Primedia’s 2nd-Quarter Doesn’t Measure Up

NEW YORK — Primedia Inc.’s second-quarter loss widened more than expected, hurt by charges, acquisition costs and a slump in business-to-business advertising.

Primedia, publisher of New York and Seventeen magazines, on Thursday reported a loss of $139.7 million, or 72 cents a basic share, compared with a loss of $7.1 million, or 13 cents a share, in the year-earlier period.

Both quarters included special items. The bottom-line loss in the latest period includes noncash charges of $10.1 million, a $10.3 million charge for severance and facility closures and a $27.6 million writedown on investments.

Excluding items, the company lost 49 cents a share, substantially deeper than the loss of 30 cents a share analysts surveyed by Thomson Financial/First Call expected.

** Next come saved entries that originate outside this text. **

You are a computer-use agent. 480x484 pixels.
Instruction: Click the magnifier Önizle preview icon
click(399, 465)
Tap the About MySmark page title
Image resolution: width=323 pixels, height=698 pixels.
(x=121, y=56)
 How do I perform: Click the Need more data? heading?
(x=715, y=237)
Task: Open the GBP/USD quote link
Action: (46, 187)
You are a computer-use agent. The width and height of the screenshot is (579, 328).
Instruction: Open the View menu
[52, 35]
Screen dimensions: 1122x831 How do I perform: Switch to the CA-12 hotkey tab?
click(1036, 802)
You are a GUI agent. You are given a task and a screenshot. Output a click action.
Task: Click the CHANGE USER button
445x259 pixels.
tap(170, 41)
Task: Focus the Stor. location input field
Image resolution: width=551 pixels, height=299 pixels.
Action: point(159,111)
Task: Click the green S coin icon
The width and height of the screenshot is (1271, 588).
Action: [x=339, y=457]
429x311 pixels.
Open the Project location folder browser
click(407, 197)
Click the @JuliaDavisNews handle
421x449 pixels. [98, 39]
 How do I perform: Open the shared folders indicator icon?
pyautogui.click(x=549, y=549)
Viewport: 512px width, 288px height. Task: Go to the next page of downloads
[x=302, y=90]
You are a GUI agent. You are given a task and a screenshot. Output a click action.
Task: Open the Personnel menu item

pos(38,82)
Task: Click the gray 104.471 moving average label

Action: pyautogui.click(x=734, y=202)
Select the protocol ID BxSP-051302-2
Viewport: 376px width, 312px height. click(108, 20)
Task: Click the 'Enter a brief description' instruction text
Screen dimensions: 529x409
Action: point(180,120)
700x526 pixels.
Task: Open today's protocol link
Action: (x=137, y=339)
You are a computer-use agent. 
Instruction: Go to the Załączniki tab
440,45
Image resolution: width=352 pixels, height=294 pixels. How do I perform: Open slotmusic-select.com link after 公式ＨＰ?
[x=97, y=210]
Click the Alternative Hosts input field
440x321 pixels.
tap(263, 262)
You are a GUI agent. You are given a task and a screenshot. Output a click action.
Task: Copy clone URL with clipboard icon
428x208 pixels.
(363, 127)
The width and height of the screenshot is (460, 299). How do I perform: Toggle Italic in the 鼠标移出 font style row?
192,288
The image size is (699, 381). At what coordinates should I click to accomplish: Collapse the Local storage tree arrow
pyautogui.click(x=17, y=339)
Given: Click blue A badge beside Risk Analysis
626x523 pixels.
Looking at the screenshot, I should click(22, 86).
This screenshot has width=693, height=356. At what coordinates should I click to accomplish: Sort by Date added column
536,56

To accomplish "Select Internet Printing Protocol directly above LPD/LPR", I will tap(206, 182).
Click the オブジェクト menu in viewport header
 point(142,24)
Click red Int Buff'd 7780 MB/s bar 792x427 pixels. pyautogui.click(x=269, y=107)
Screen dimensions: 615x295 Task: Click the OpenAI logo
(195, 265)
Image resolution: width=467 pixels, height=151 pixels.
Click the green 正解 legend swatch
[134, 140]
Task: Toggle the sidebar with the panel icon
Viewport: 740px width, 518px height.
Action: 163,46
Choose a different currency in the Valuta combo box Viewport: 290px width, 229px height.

In the year-earlier quarter, Primedia recorded a noncash charge of $9.8 million, a $10.4 million charge for severance costs and a $17.5 million gain. Excluding items, the loss came to 11 cents a share.

Revenue in the latest quarter rose 4.7% to $445.3 million from $425.5 million. Sales from continuing business rose 9.7% to $436.2 million, while sales from noncore operations dropped 67% to $9.1 million.

“We are very pleased with our revenue growth in this difficult environment,” Tom Rogers, chairman and chief executive officer of Primedia, said in a prepared statement.

“While we saw year-over-year revenue gains at 16 B2B publications, our overall B2B segment was hit by the well-publicized trade advertising malaise, particularly affecting the communications, entertainment, transportation and marketing sectors,” Mr. Rogers noted.

The company also incurred $16 million in depreciation expenses and $75.6 million in acquisition-related costs in the latest quarter, compared with expenses of $47.6 million last year. The increased costs stemmed primarily from Primedia’s acquisition of Web publisher, completed in March.

Primedia said the $10.3 million charge for severance, closures and integration costs in the latest quarter resulted from layoffs at its corporate headquarters and its consumer and business-to-business units. Since the beginning of the year, the publisher has eliminated 360 positions.

Severance, closure and integration charges will total about $40 million to $50 million for the full year. The company incurred a total of $17 million in severance charges in the first half of the year.

The bulk of the provisions for the year are related to the $515 million acquisition of magazine group EMap USA, expected to close in September.

Earnings before interest, taxes, depreciation and amortization, or Ebitda, were $49.6 million in the latest quarter, including $58.7 million from ongoing businesses and a loss of $9.1 million from noncore businesses. This compares with Ebitda of $72.2 million last year, including $78 million from continuing businesses and a loss of $5.8 million from noncore businesses.

The acquisition of EMap is expected to add $8 million to $10 million of Ebitda in the fourth quarter and $62 million in 2002.

No amortization of goodwill will be taken for the EMap acquisition, as a result of accounting rule changes effective July 1, Primedia said.

For the year, Primedia reiterated it expects Ebitda from continuing businesses of $280 million to $300 million. Last year, Primedia’s Ebitda from continuing operations was $250.2 million.

For 2002, the company expects an Ebitda growth rate of 20%. However, it cautioned the growth rate could be as low as 15% if the economy continues to deteriorate. Given the weak advertising environment and the timing of divestitures, Primedia said it can’t provide further guidance for 2002.

Primedia, which publishes hundreds of special-interest magazines such as Craftrends and Arabian Horse World, as well as mainstream consumer titles, apartment and home guides and business directories, is majority-owned by New York investment firm Kohlberg Kravis Roberts&Co.